Mr. Bufus Outlaw Founded BOE Securities, Inc. in 1997 and serves as its Principal and Chief Executive Officer. Mr. Outlaw serves as the Chief Executive Officer at The BOE Group, Inc. Mr. Outlaw has more than 20 years of experience in investment research, management, strategy, and corporate finance. From 1990 to 1997, he served as Principal and Director of Research for a leading minority-owned investment management and brokerage firm. He began his career with 3M Corporation, where his duties included business planning, capital budgeting, and profit and loss analysis. Mr. Outlaw joined First Bank Systems as a Corporate Finance Associate where he assisted in structuring bank financing proposals and designing financial products. Subsequently, he served at Ryder System where he led corporate planning and acquisitions and divestiture projects. He is Series 7, 24, 27 and 63 licensed. Mr. Outlaw earned his BBA degree in Accounting from Howard University in 1982 and his MBA in Finance from the University of Chicago.

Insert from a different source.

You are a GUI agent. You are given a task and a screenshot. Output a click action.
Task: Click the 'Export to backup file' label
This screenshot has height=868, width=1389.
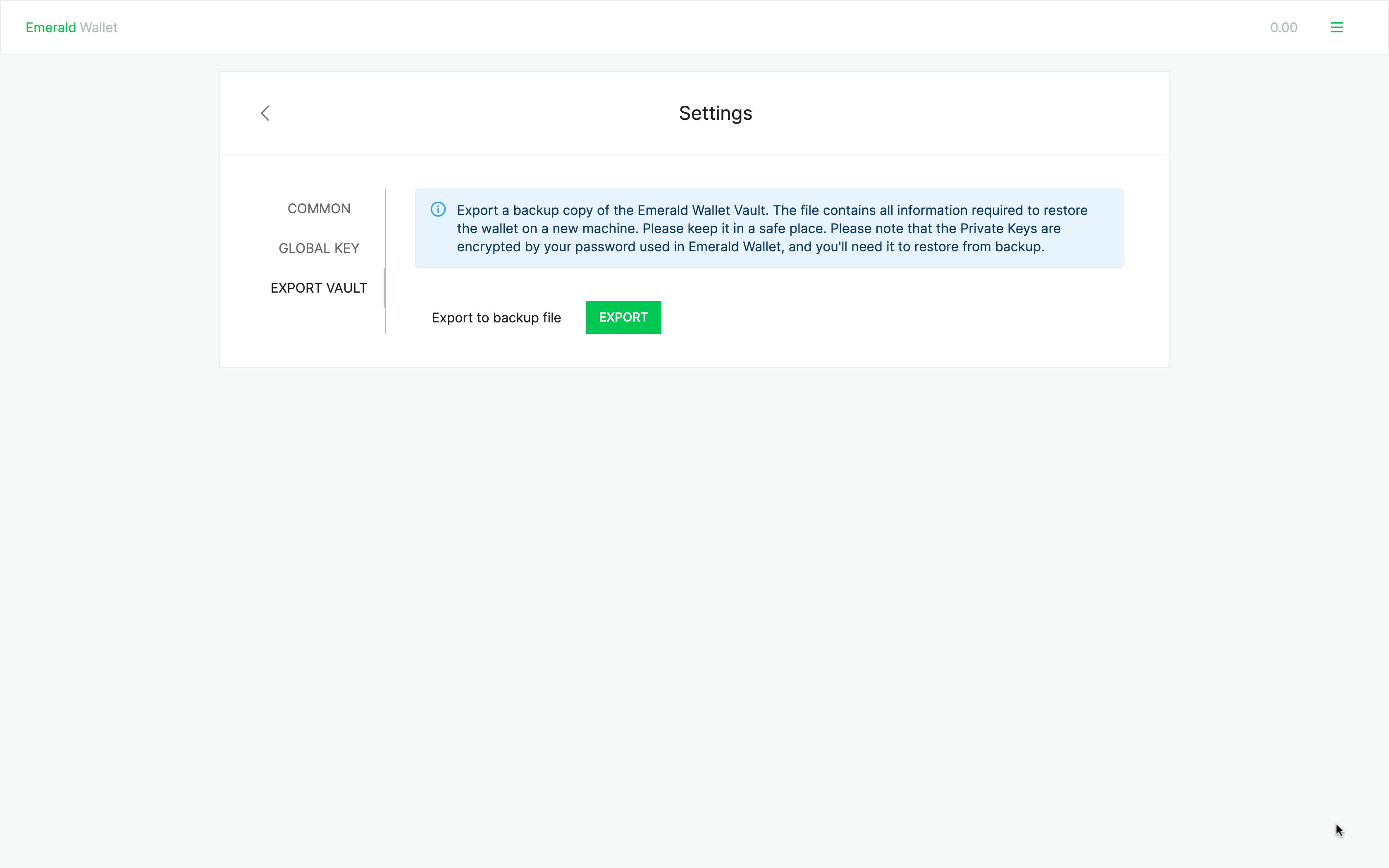[496, 317]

At some point, it sort of hit me that the "BO" in "BOE" could stand for "Bufus Outlaw," but that's merely a guess -- maybe the "E" was for something like "Enterprises"? Given that the allegations in the 2017 Outlaw AWC center of the respondent's wrongful classification of personal expenses as business expenses, I find Outlaw's role as the member firm's founder and an owner as meaningful facts that should have been presented in the 2017 Outlaw AWC. Further, given that Outlaw was fined and suspended for mis-classifying expenses, it's a bit bizarre that the AWC failed to allege what the dollar amounts of those challenged expenses were and whether Outlaw reimbursed the firm for those challenged expenses.